Please extract every line of the listing below that contains the word "screenshot".

━━━━━ Extracted information ━━━━━

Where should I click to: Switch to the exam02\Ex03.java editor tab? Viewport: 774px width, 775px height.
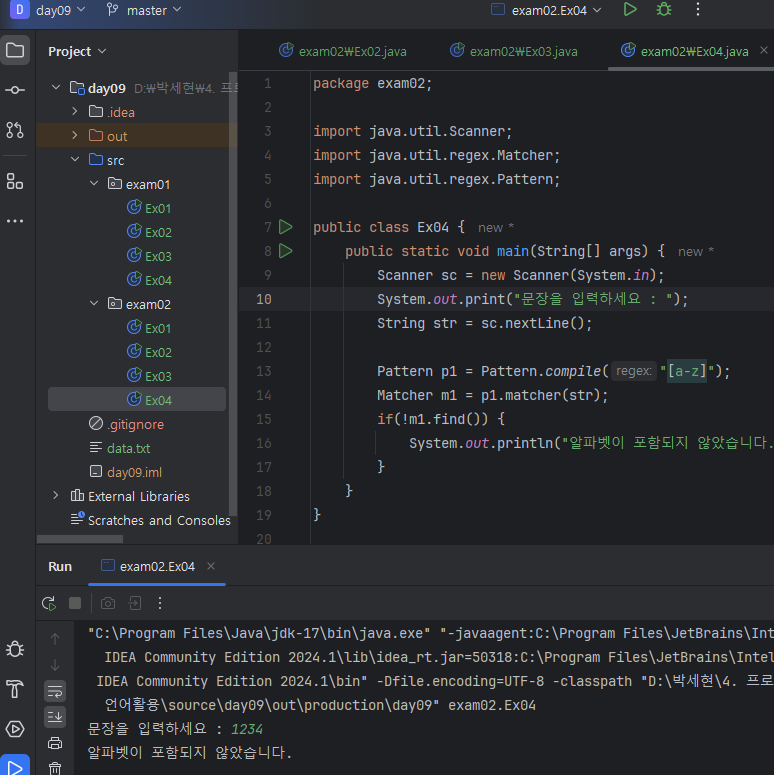pyautogui.click(x=523, y=51)
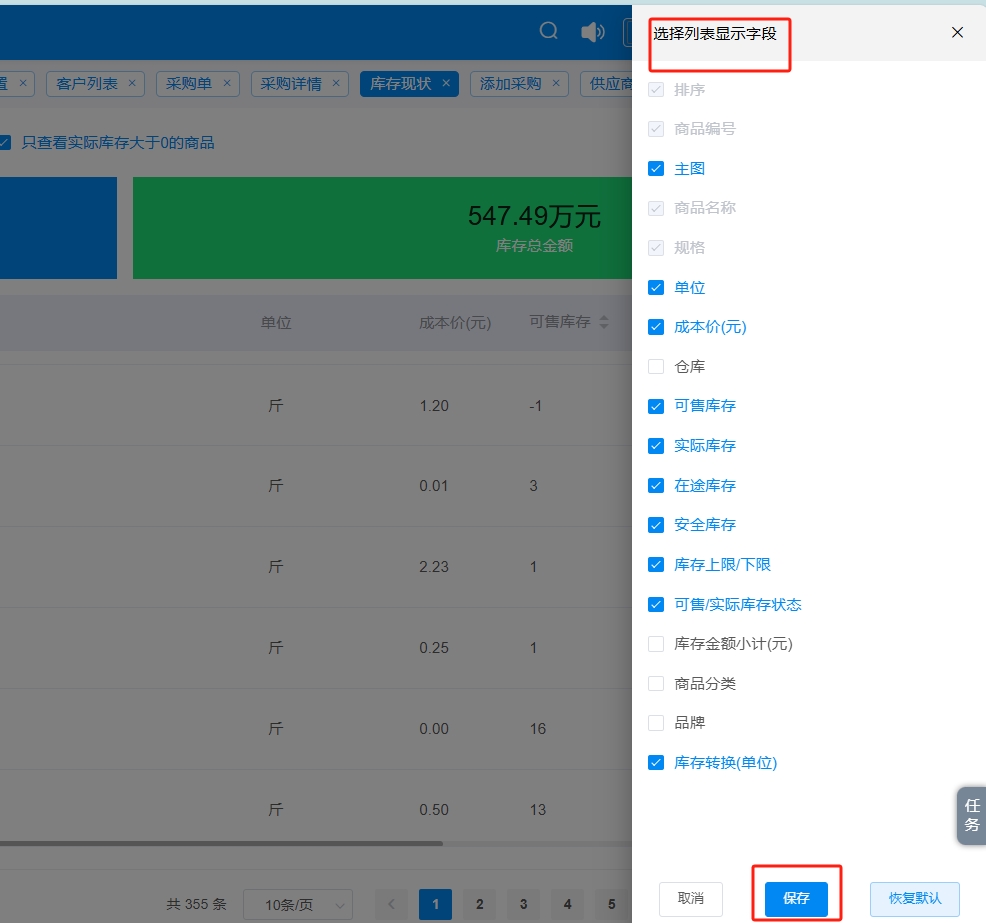Click the 取消 button
Screen dimensions: 986x923
(x=690, y=898)
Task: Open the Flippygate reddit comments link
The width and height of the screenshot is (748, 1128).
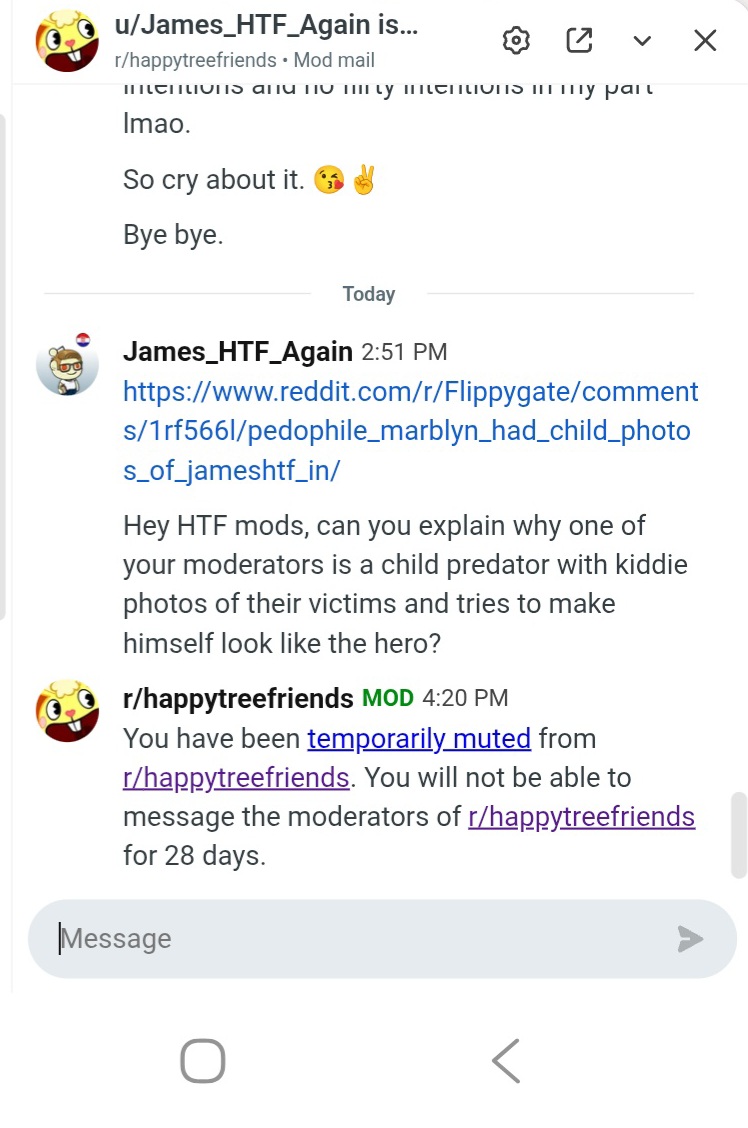Action: (x=410, y=431)
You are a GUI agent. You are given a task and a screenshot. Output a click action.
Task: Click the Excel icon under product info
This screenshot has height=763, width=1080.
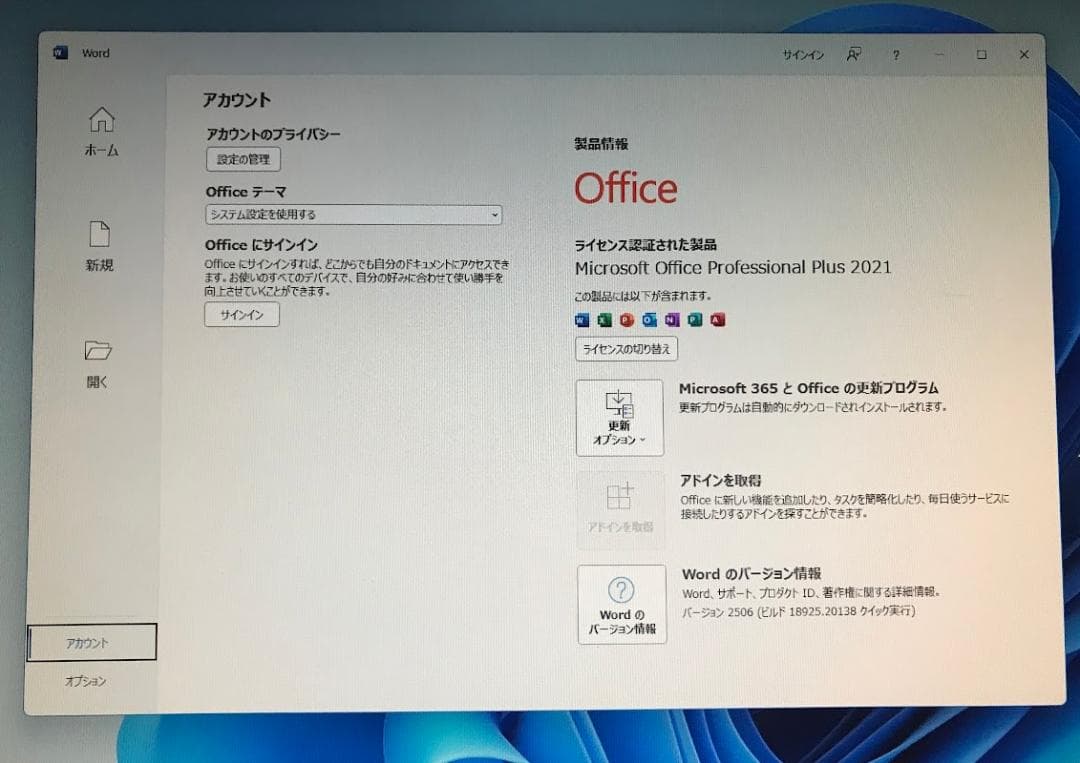(604, 320)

━━━━━

Expected answer —
The width and height of the screenshot is (748, 1128).
You are a GUI agent. You are given a task and a screenshot. Output a click action.
This screenshot has height=763, width=1080.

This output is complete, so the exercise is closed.